As soon as the line containing "Narrow Results By (165, 339)" appears in the material below, start returning lines exactly, and end with the line containing "1 [tab] (594, 1764)".

## INPUT MATERIAL
------------------------------------------------------------

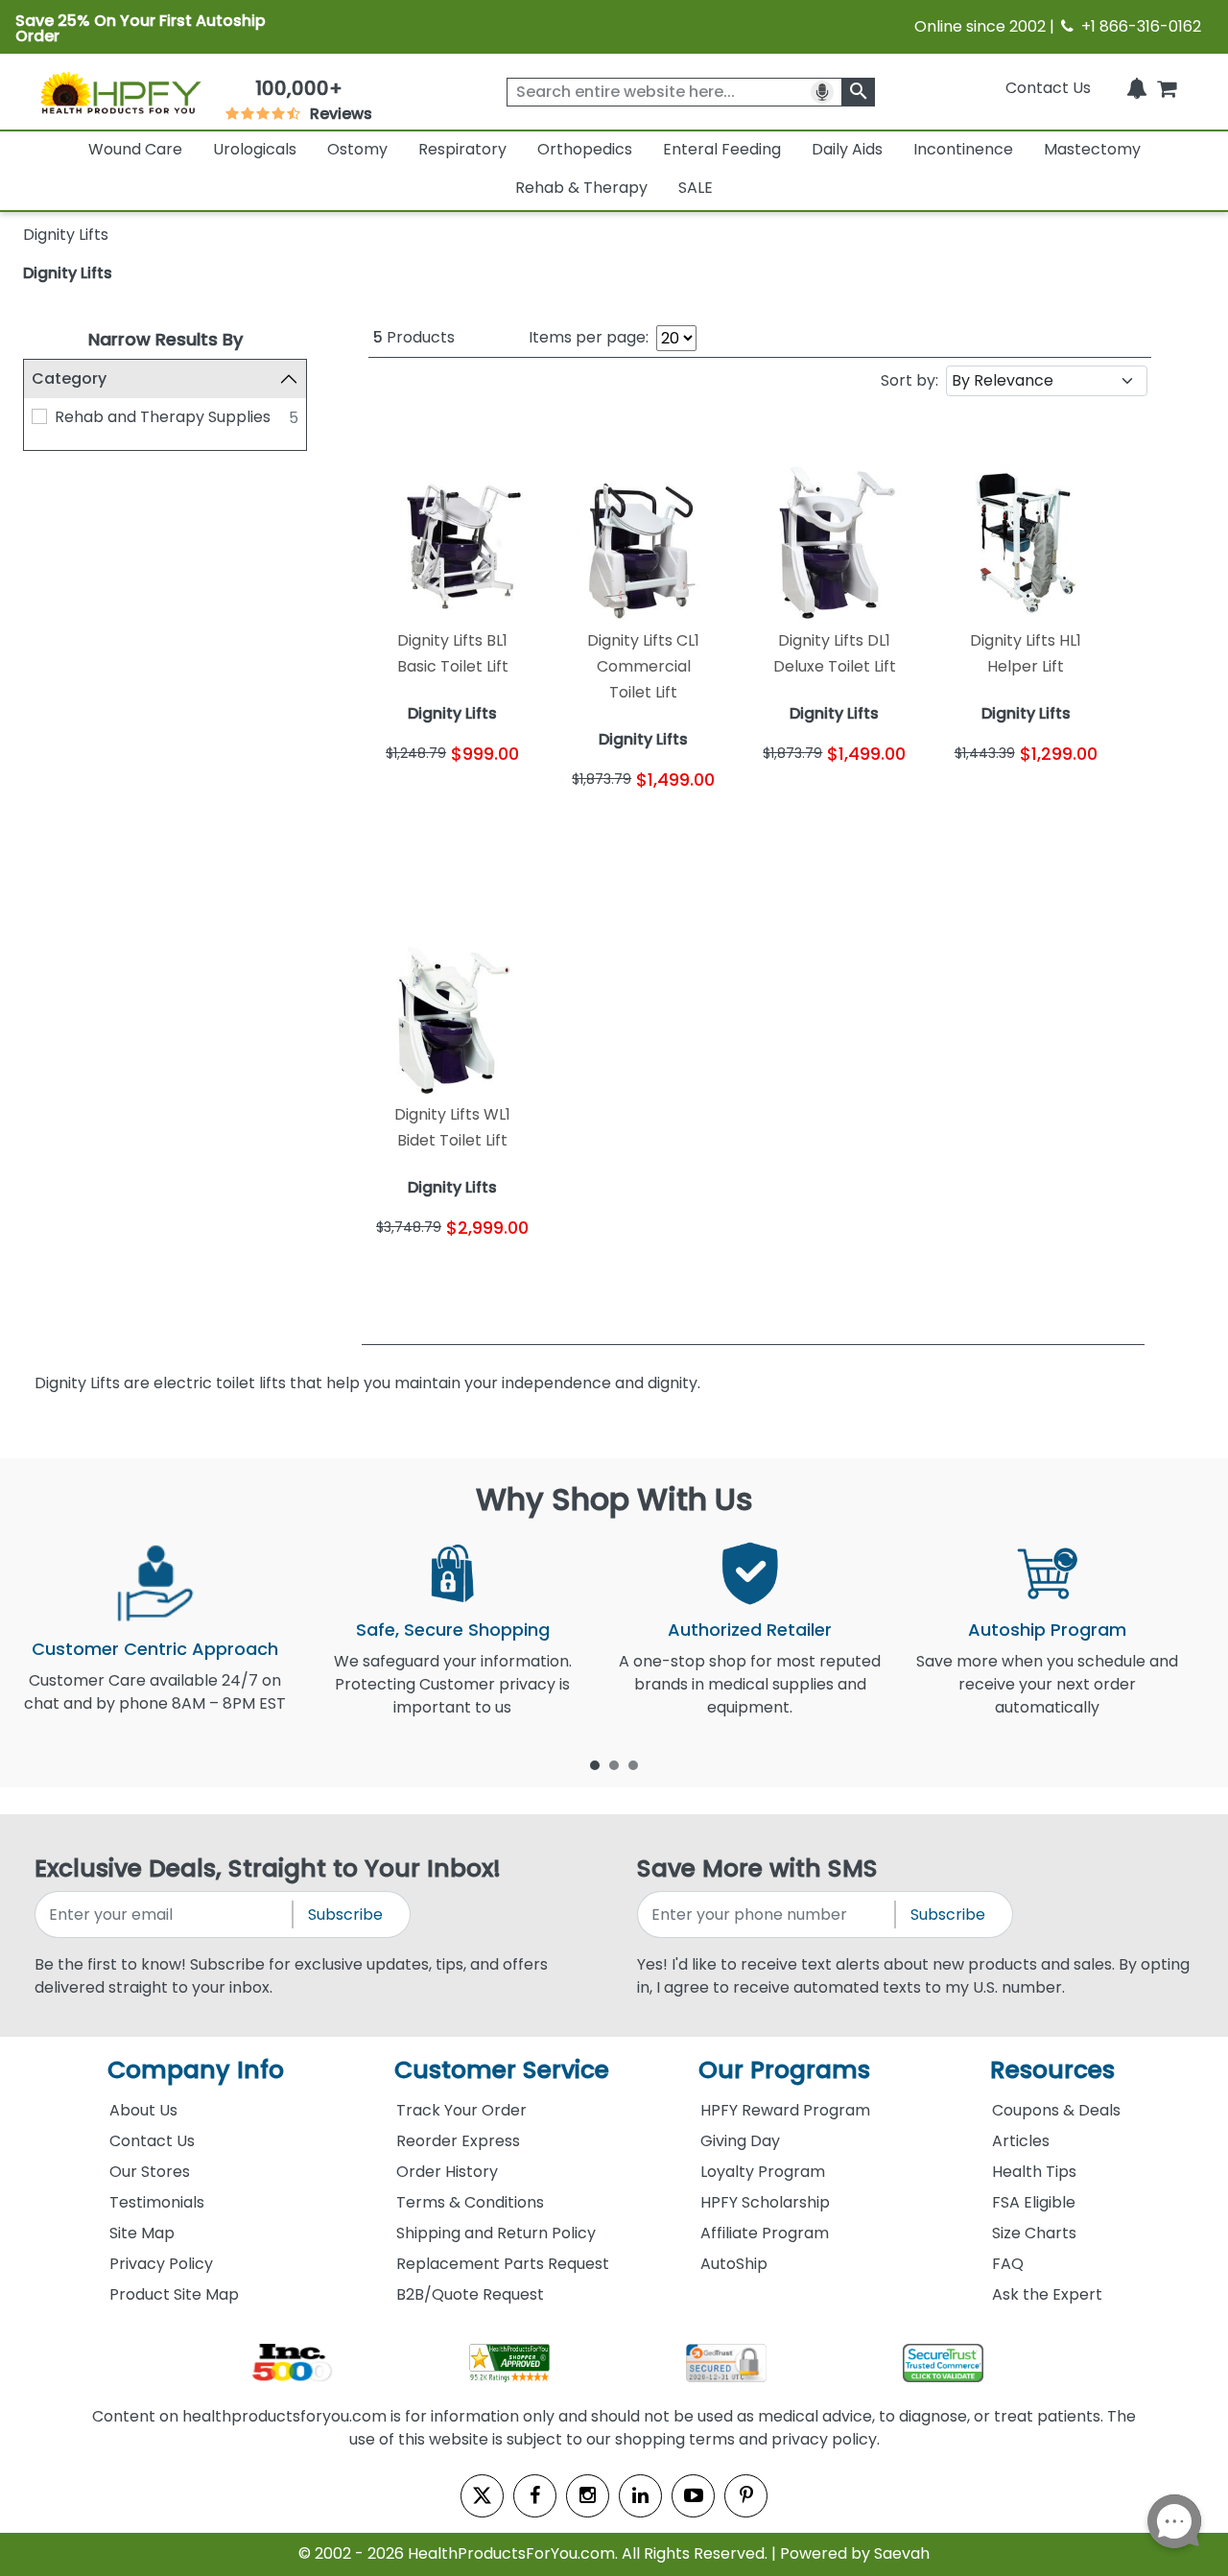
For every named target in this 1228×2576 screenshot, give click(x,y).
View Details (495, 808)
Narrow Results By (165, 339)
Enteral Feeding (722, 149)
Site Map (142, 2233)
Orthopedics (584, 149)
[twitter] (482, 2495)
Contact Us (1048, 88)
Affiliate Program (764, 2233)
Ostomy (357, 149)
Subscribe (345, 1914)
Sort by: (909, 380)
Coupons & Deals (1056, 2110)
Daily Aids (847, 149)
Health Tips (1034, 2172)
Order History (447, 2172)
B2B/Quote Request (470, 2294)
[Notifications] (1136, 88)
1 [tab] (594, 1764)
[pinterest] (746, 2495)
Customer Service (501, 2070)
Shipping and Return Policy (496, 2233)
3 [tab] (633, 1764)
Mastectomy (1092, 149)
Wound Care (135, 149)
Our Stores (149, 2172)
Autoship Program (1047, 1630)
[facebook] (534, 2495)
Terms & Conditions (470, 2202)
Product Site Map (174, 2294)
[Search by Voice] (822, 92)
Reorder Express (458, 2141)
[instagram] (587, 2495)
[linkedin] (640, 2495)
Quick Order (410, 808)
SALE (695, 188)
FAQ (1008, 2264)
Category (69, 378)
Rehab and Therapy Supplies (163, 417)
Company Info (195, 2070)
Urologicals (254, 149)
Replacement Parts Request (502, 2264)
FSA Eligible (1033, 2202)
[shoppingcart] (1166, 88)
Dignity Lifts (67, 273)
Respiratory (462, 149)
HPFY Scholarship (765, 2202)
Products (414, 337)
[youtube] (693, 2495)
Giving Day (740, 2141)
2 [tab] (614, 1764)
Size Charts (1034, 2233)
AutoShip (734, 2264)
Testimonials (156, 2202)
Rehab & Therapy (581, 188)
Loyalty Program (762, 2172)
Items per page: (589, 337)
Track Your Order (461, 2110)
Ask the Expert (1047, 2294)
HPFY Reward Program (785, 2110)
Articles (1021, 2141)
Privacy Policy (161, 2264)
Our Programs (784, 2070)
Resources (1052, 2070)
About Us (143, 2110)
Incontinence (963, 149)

------------------------------------------------------------

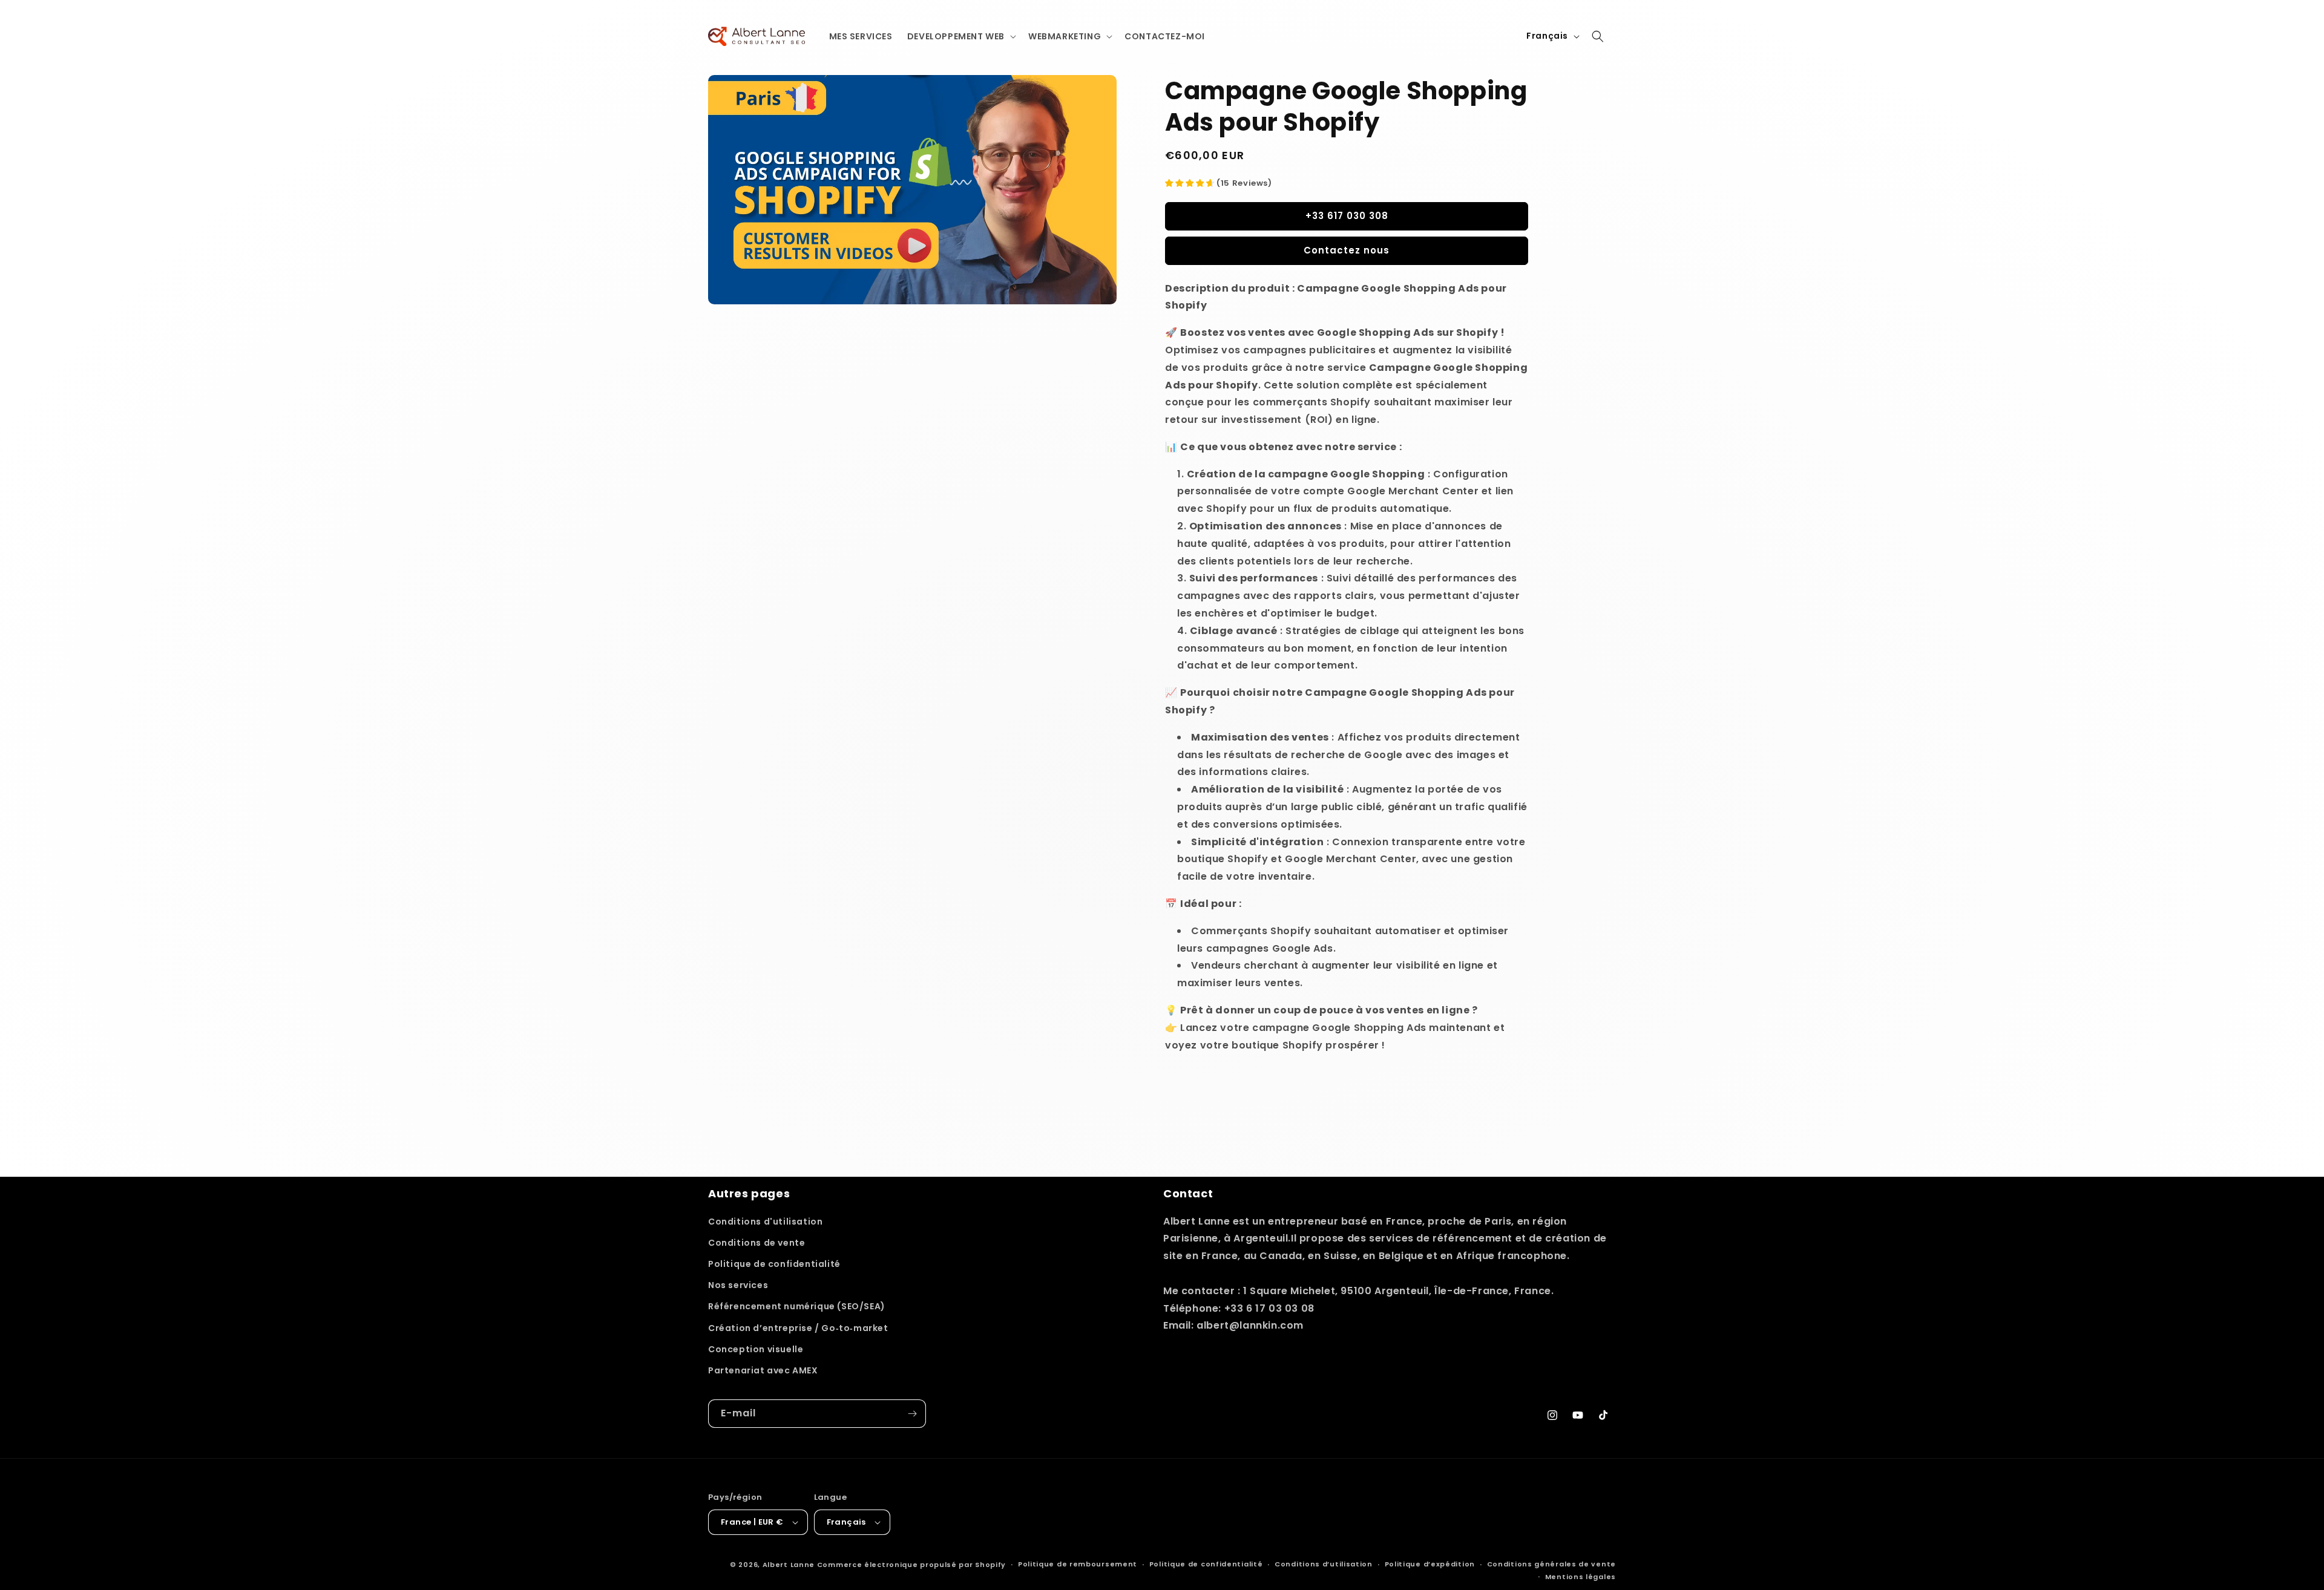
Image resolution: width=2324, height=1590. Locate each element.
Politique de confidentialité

------------------------------------------------------------

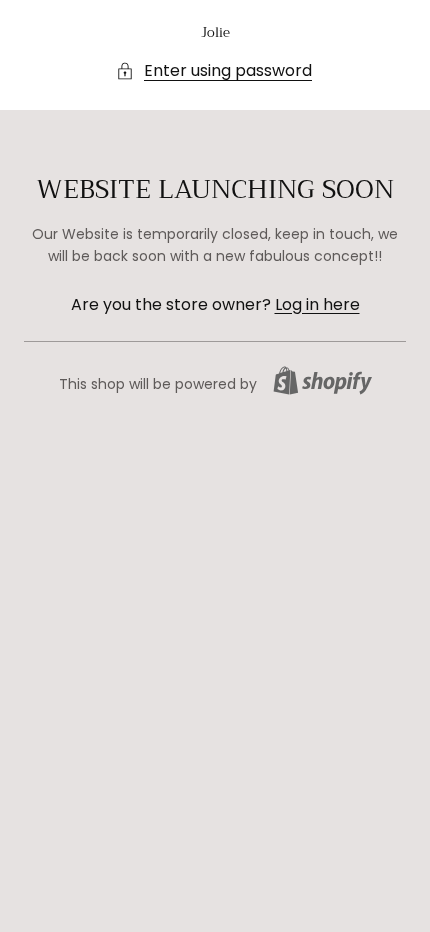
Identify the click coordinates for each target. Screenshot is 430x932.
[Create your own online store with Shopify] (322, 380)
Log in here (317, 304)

------------------------------------------------------------

## OUTPUT
Narrow Results By (165, 339)
Enteral Feeding (722, 149)
Site Map (142, 2233)
Orthopedics (584, 149)
[twitter] (482, 2495)
Contact Us (1048, 88)
Affiliate Program (764, 2233)
Ostomy (357, 149)
Subscribe (345, 1914)
Sort by: (909, 380)
Coupons & Deals (1056, 2110)
Daily Aids (847, 149)
Health Tips (1034, 2172)
Order History (447, 2172)
B2B/Quote Request (470, 2294)
[Notifications] (1136, 88)
1 [tab] (594, 1764)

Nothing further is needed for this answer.